• Provided text
********************

The present invention relates to prefabricated construction panels and more particularly to prefabricated panels constructed from flexible plastics reinforced with fiberglass. In greater particularity, the present invention relates to plastic panels reinforced by a rigid framework.

Fiberglass reinforced plastic is a well-known construction material used to make anything from automobile bodies to siding for building construction. The plastic is typically applied over a fiberglass mesh or mixed with fiberglass fibers and sprayed over a mold. When the plastic is cured, it hardens around the fiberglass infrastructure into a substantially self-supporting rigid unit. However, the fiberglass reinforced plastic is not rigid enough or strong enough to support other heavy objects and, when molded in thin planar sheets, requires structural reinforcement to stand in a vertical plane.

When used in building construction, fiberglass reinforced plastic is typically molded in planar sheets or in corrugated form for extra rigidity. In either case, the sheets are typically secured to an existing building frame with bolts or flathead nails. This construction process is somewhat tedious since the entire outer frame must be built before the plastic panels are secured thereon. Substantial fitting and refitting of the panels to accommodate the inaccuracies of the frame structure requires the continued manipulation of the panels which are typically unwieldy because of their flexibility.

When bolts or nails are used to secure the sheets of plastic to the frame, the heads of the bolts and nails remain visible on the outer surface of the plastic thereby destroying the cosmetic continuity of the sheets. Nails, when driven through the plastic, tend to crack the plastic and bolts require the drilling of several holes therein. Fiberglass reinforced plastic is impermeable to the flow of air and is consequently used in some circumstances to create an airtight environment. If such is the case, the use of nails or bolts for connecting the sheets to a building's frame reduces the efficiency of the plastic as a protective insulator against the transfer of microscopic particles therethrough.

It is the principal object of the present invention to provide a prefabricated reinforced plastic panel that can withstand excessive vertical stress while standing in a vertical plane.

In support of the principal object, another object of the invention is to provide a prefabricated reinforced plastic panel that has a smooth outer surface undisturbed by protrusions therefrom such as nails, bolts or other fastening members.

Yet another object of the invention is to provide a prefabricated reinforced plastic panel that incorporates all the aforementioned objects and presents an air impermeable outer face across the entire surface thereof.

Still another object of the present invention is to provide a prefabricated plastic panel that will resist twisting stresses exerted thereon.

These and other objects and advantages of my invention are accomplished through the use of a plastic sheet initially intermixed in liquid form with a fiberglass weave and allowed to harden. Before complete solidity is achieved, a framework having a plurality of interconnected beam members extending in a common plane is partially immersed within the plastic sheet. A plurality of woven straps soaked in a plastic similar to that forming the sheet are applied in perpendicular pressed engagement across selected beam members with the ends of such straps being immersed within the plastic sheet. The plastic material when completely solidified bonds with the frame and the straps securing the same therein.

The completed panels are assembled with other panels of similar construction to form a building structure. Such buildings have a horizontal foundation including a plurality of upwardly extending bolts. The panels have a horizontally extending lower beam member having a plurality of holes therein for receiving the upwardly extending bolts to secure the panels in perpendicular relation to the foundation.

********************

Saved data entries
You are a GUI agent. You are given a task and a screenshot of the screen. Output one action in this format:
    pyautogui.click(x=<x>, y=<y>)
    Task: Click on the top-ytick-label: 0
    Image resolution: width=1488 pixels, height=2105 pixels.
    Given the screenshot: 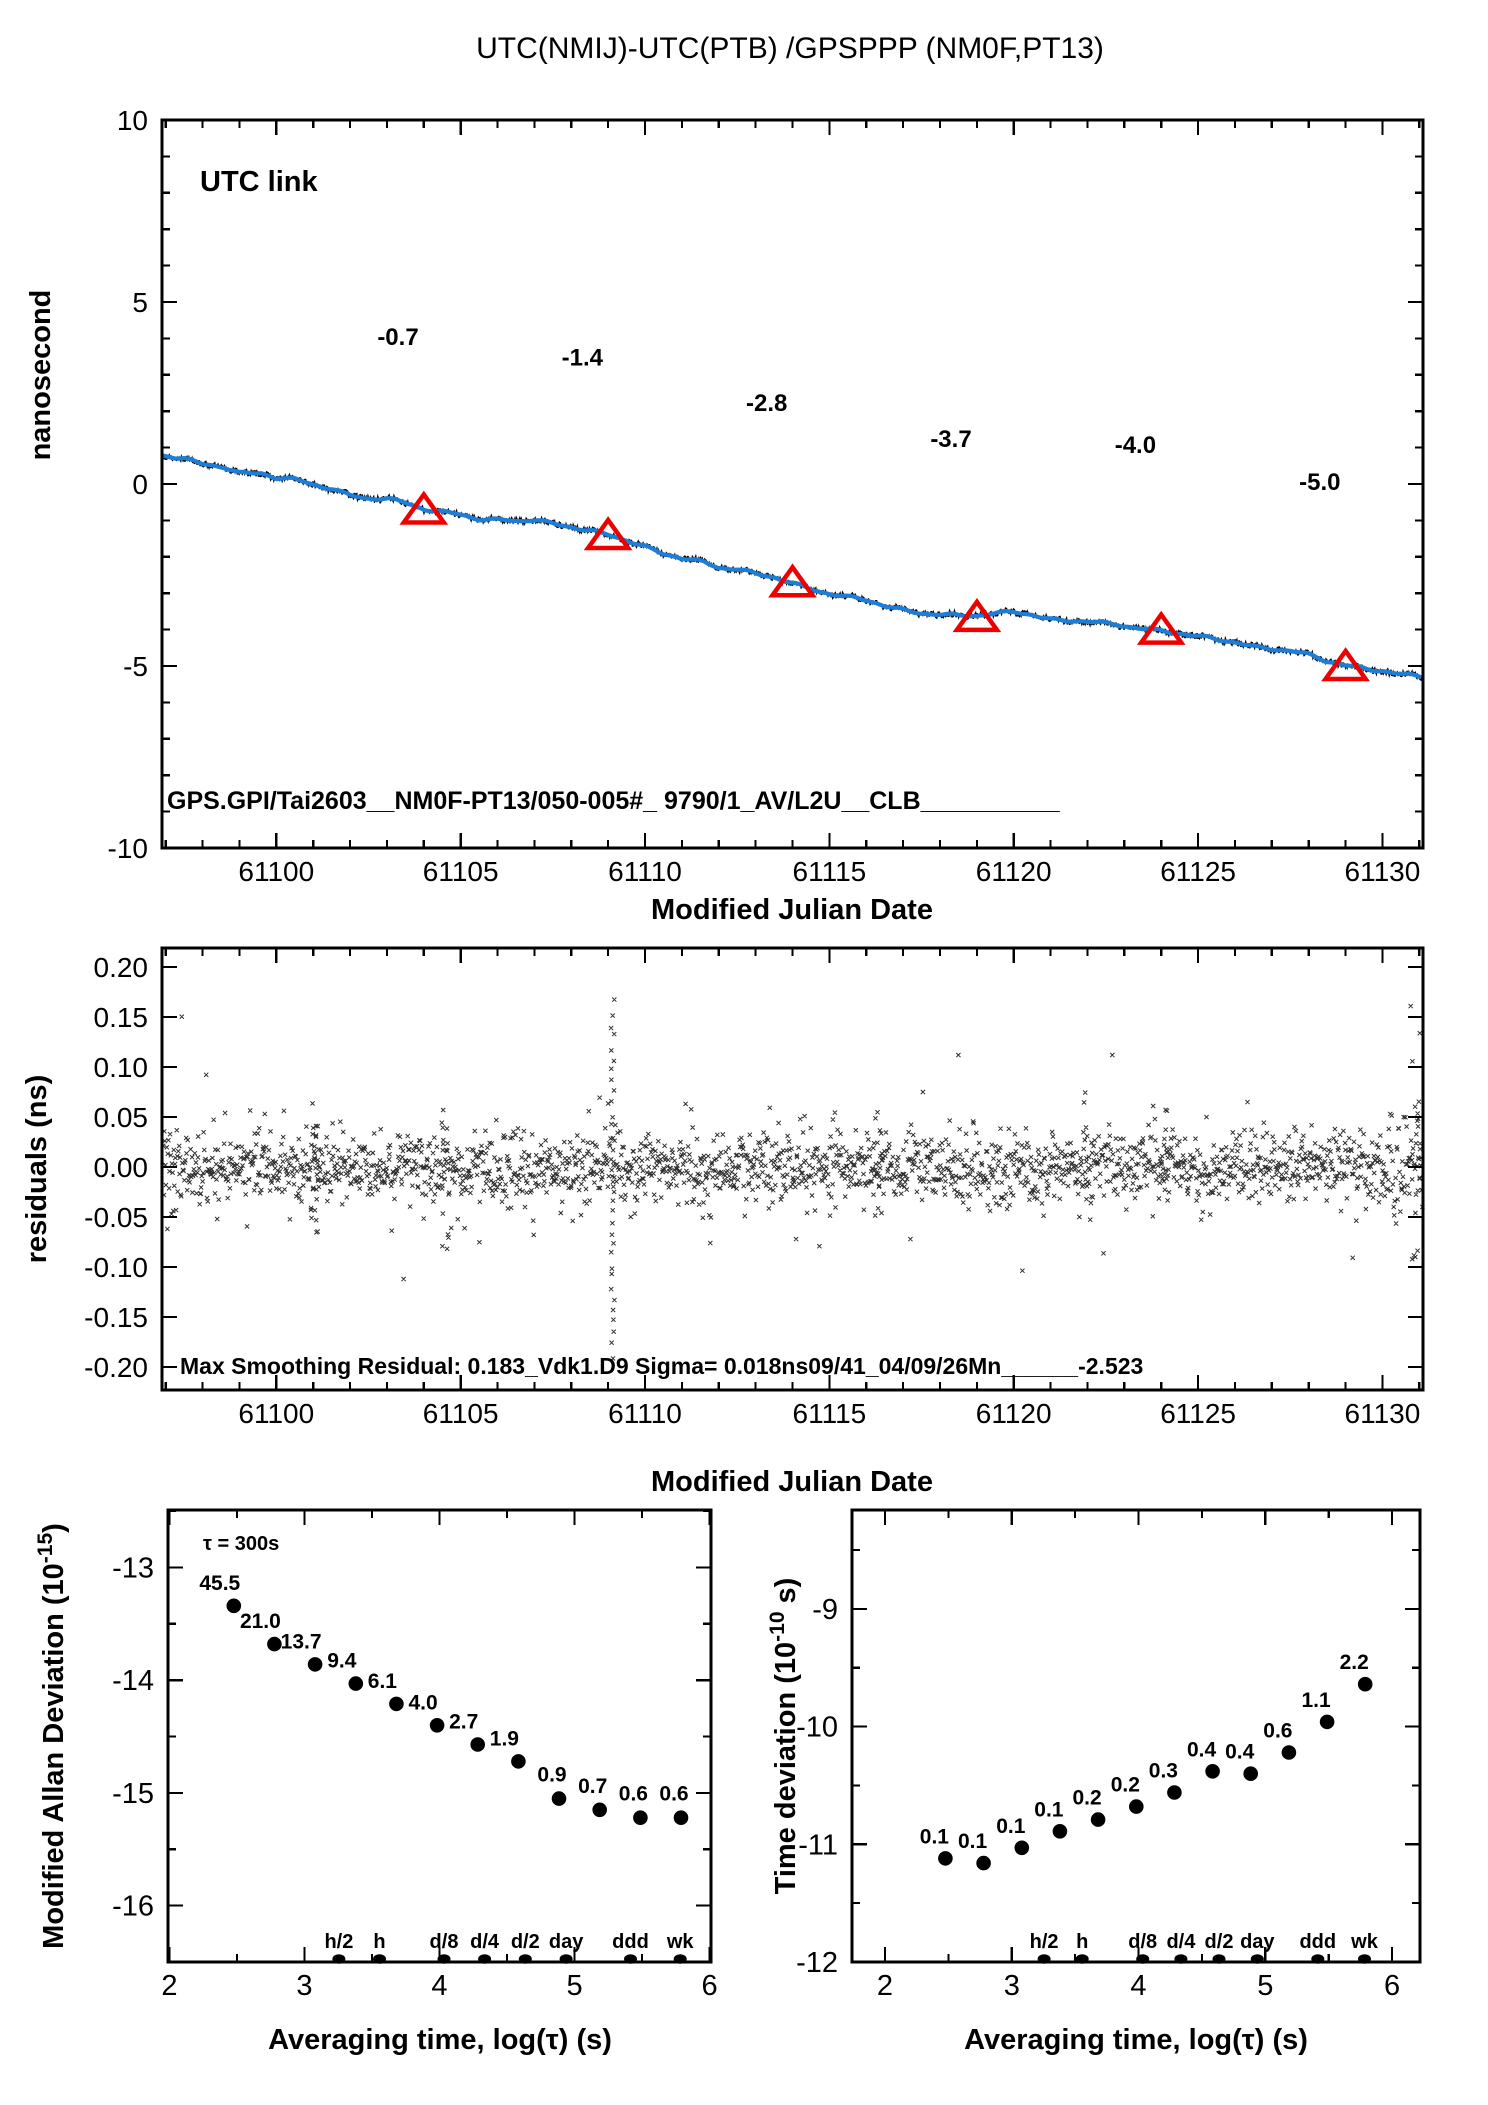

********************

• Task statement
According to the text on reinforced plastic panels, what is fiberglass reinforced plastic impermeable to? The lines of saved data have no part in this.

• Response to the exercise
The flow of air.